■ Extract to read:
┌──

Questions concerning the equality/inequality of men and women comprise
an enduring humanistic inquiry – from Plato's philosophical exploration
of gender roles in his ideal society, to Marx and Engels' social and historical
accounts of the origin of sexual inequality, to the increasingly heated
debate among feminists over competing visions of gender equality. Despite
all these inquiries, in the vast majority of human societies, gender equality
has been relatively underdeveloped in ideologies, social institutions,
and gender roles. At the beginning of the twenty first century, mainstream
academic voices and popular opinion alike still tend either to deny, or
are ambiguous about, the existence of gender-egalitarian societies.
Is there any gender-egalitarian society on earth? Proposing answers to
this question constitutes an integral part of the debates over major academic
inquiries and feminist endeavors. Despite their scarcity, societies do
exist that are documented to have achieved remarkable levels of gender
equality. Early anthropological literature documented the Andaman
islanders of the Indian Ocean (Man 1883, Radcliffe-Brown 1922), and
the native American Iroquois (Wallace 1971). As I will show below,
more recently, following the declining influence of the notion of universal
female subordination since the late 1980s (Mukhopadhyay and Higgins 1988),
ethnographic studies of gender-egalitarian societies have greatly increased.
What can we learn from these societies? What are the possible sociocultural
frameworks which facilitate gender equality not only in dominant symbolism
and social structures but also in people's daily practices? In this
article, I intend to explore these questions by offering four types of
frameworks that empirically foster gender equality. I
term these: "maternal centrality," "gender complementarity," "gender
triviality," and "gender unity." I have tentatively
constructed this classification in order to expand our current analytic
capacity regarding the diversity of gender equality. My research
indicates that while rooted in different gender ideologies and expressing
sexual equality in diverse ways, these frameworks all promote harmony and
interdependence between men and women and they discourage the development
of gender-based competition and hierarchy. In other words, gender-egalitarian
societies are also societies in balance.
1. Frameworks of Gender Equality
1.1. Maternal Centrality
I term the first type of egalitarian framework "maternal centrality," which
greatly overlaps with "matriarchy" defined respectively by
Sanday's (2002:237), Göttner-Abendroth (1999), and McCall (1980:252). Typically
associated with societies that are characterized by matrilineal descendent
rule and matrilocal residence pattern, the sociocultural framework of maternal
centrality tends to highlight gender difference. Rather than stressing
the symmetrical complementarity between the two sexes, the symbolism of
this model tends to elevate the female principle over its male counterpart,
a phenomenon that is particularly salient in matrilineal kinship structures. The
principle value of this framework is placed on the characteristics that
are commonly associate with maternity, such as life-giving, nurturance,
connection, and harmony.

└──

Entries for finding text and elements
┌──

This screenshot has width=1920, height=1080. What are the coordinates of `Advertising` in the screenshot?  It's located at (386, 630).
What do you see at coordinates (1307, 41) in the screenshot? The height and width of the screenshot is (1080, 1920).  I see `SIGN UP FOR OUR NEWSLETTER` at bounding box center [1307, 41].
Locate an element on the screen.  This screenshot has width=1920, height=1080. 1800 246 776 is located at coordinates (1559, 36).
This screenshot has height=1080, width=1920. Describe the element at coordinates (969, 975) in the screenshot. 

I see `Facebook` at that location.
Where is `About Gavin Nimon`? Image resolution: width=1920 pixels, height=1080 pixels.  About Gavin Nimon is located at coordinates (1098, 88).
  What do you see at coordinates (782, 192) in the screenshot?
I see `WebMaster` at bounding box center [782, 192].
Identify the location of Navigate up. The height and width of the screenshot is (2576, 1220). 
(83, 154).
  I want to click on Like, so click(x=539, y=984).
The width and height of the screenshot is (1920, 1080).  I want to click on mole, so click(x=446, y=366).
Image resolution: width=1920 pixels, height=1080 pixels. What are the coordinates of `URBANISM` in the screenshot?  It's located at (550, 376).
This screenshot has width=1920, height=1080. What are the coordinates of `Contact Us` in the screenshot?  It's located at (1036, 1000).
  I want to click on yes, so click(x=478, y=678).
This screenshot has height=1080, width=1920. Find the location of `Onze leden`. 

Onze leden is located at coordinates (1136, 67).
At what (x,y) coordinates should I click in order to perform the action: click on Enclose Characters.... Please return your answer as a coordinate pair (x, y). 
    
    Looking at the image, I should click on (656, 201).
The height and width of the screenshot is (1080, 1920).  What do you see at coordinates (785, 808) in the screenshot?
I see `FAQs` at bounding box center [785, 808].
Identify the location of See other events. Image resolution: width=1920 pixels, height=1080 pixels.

└──

■ Directions:
1. Copy the part of the listing that runs from its first line through the line containing "at that location.".
2. Carry on the text about gender-egalitarian societies from the point where it stops.

■ Answers below:
1.
This screenshot has width=1920, height=1080. What are the coordinates of `Advertising` in the screenshot?  It's located at (386, 630).
What do you see at coordinates (1307, 41) in the screenshot? The height and width of the screenshot is (1080, 1920).  I see `SIGN UP FOR OUR NEWSLETTER` at bounding box center [1307, 41].
Locate an element on the screen.  This screenshot has width=1920, height=1080. 1800 246 776 is located at coordinates (1559, 36).
This screenshot has height=1080, width=1920. Describe the element at coordinates (969, 975) in the screenshot. 

I see `Facebook` at that location.

2.
Despite the asymmetrical gender symbolism that favors the female, the
framework of maternal centrality does not lead to male subordination. Instead,
this model promotes gender equality by glorifying the maternal power that
links the members of a society to the source of life, rather than ranking
them according to sex difference (Sanday 2002:230). Maternal centrality
fosters the interdependence of male and female in layers of cross-sex bonding,
especially in that of mother-child and siblings relations. The expansion
of the mother-centered connections and values result in matrilineal kinship
groups at different levels. Within such mother-centered networks
of relationships, men and women are identified primarily as partners with
shared interests, benefiting from harmony and interdependence rather than
from competition for domination. Societies that have been documented
for their coherent socio-cultural expressions of maternal-centrality include
the Minangkabau of Indonesia (Sanday 2002), the preecolonial Iroquois (McCall
1980, Wallace 1971), and the Muoso of southwest China (Cai 2001,
Yan and Song 1983). I highlight the Minangkabau case here as it is
particularly well documented and analyzed for the contemporary era.
The cultural framework of the Minangkabau revolves around the mother-child
bond; the nurturing of the newborn is believed to be the source of fertility,
growth, and social well-being (Sanday 2002:214). Specifically, maternal
features that are associated with nurturing and growth constitute the core
of what is defined as "power" in Minangkabau culture. Asymmetrical
gender symbolism that favors the female is well exemplified by the association
between the origin of Minangkabau and anapical ancestress who is taken
to represent "the repository of the vital life-force, the centripetal
force around which social connections and access to land are formed for
each generation" (ibid.:237). Additionally, both men and women
are similarly expected to possess certain characteristics that are commonly
associated with femininity, especially nurturing and politeness. The
centrality of Minangkabau women in social life is manifested not only in
the fact that land ownership and lineage membership are passed down to
the next generation exclusively through the female line, but also in the
social and symbolic significance of women's roles in various social
and ritual contexts. Nevertheless, Minangkabau men are not devalued
within the maternal centered society. In contrast to the Western
association of "power" with domination and masculinity, Minangkabau
men are valued as equal members of the society, and are especially appreciated
for their contribution as brothers and mothers' brothers in the public
and educational domains. In fact, the common association between
men and public domains, and the significant role of the mother's
brother in matrilineal societies, were often misinterpreted in earlier
anthropological literature as signs of gender inequality, expressed by
husband and brother competing for authority over women (Richards 1950). By
contrast, valuing above all nurturing, growth, and harmony, the maternal-centered
sociocultural framework of the Minangkabau fosters interdependent and egalitarian
partnerships between the two sexes, rather than producing male subordination. Remarkably,
the Minangkabau have maintained this orientation while being adherents
to Islam, a religion that historically has tended to produce a notably
patriarchal orientation (Sanday 2002). The commitment of the Minangkabau
to gender equality while remaining faithful Muslims makes a careful examination
of their case especially compelling.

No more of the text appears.